Ni que decir tiene que, si alguna vez pude tener el favor de la chica, que no creo, allí finió todo. Como debe ser ante semejante comportamiento. Que no sé si alguien captó pero que hasta hoy no recuerdo haberle confidenciado a nadie.

Hubo mas capítulos, un concurso de canciones, una carta en un campamento, ……. Podría contaros algo mas sobre aquellos días y aquella chica. Parece mentira como se afila la memoria para recordar lo que pasó entonces, en aquellos días felices, y como, en cambio, olvidas lo mas reciente. Pero así es suficiente. Al menos, de momento.

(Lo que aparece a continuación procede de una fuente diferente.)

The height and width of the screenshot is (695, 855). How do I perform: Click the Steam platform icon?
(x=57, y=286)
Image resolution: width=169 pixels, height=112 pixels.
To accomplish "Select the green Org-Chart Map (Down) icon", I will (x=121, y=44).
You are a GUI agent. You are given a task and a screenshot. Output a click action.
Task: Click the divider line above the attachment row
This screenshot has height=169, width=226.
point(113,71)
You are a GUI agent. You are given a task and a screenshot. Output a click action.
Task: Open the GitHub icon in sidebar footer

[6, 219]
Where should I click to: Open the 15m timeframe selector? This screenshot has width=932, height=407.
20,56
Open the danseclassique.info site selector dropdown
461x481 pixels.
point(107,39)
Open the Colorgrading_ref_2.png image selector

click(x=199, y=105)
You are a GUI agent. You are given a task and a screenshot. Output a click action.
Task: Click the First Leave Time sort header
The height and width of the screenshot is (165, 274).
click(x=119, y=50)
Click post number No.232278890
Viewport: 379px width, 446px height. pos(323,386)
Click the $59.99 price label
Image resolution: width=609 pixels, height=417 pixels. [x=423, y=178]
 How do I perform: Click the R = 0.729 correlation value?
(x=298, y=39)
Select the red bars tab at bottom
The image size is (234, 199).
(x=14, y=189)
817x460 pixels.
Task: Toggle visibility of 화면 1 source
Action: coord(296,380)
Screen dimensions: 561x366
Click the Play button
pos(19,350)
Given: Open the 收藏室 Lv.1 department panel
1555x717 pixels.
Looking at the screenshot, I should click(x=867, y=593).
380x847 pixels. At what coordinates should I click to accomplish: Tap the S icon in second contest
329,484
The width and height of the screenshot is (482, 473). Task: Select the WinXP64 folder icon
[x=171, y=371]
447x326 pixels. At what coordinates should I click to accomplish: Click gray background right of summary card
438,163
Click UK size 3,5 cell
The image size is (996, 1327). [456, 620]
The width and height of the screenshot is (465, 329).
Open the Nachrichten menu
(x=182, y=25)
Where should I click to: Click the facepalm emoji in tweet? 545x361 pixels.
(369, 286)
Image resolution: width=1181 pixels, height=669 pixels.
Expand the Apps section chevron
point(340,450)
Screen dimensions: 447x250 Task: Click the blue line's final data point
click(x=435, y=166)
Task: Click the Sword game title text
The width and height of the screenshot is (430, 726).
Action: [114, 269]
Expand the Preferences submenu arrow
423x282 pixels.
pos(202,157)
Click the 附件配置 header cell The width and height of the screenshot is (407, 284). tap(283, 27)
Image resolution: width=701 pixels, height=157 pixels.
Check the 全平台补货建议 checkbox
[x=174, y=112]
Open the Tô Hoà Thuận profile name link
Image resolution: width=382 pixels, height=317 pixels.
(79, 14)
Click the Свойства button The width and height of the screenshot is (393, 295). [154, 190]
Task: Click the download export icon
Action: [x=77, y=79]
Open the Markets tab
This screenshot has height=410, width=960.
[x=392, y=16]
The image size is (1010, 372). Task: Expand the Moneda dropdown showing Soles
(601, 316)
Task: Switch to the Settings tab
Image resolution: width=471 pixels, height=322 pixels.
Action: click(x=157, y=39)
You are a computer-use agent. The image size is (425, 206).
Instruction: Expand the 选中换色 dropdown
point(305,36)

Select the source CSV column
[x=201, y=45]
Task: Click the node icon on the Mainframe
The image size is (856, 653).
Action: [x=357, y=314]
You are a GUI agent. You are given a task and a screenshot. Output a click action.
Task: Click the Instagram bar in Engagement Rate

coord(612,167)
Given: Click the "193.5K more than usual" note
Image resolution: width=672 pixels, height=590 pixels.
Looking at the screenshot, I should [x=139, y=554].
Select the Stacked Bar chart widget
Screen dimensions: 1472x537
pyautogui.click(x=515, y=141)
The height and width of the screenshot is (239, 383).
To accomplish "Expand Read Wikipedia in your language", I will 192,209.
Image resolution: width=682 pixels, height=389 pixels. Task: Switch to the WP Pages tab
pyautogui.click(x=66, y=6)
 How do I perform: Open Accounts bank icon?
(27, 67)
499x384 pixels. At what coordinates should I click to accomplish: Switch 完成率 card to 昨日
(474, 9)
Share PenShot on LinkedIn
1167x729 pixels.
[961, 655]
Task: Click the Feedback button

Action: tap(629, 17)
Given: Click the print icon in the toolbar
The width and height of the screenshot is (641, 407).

Todavía, tiempo después, mucho tiempo después, en alguna reunión con los compañeros de curso, se la citó como de pasada, porque acabó casándose con alguien de nuestro curso. Y el mote, infame donde los haya, siguió estando allí. Me atrevería a decir que muchos de aquel grupo se verían en un aprieto si les pidiéramos su nombre de pila. No podrían recordarlo.

No he vuelto a verla nunca más. Ni siquiera cuando, muchos años después, defendí a su tía en el Juzgado. Pero, de verla, no me importaría presentarle mis excusas. Por el mote. Por haberlo usado. Y, porque no, por no tener la gallardía de intentar impedirlo. Aunque hubiera sido inútil, probablemente. A esa edad, a los trece años, nadie me hubiera hecho caso. Pero debí intentarlo. Así que, aunque sea tarde, perdón, señora.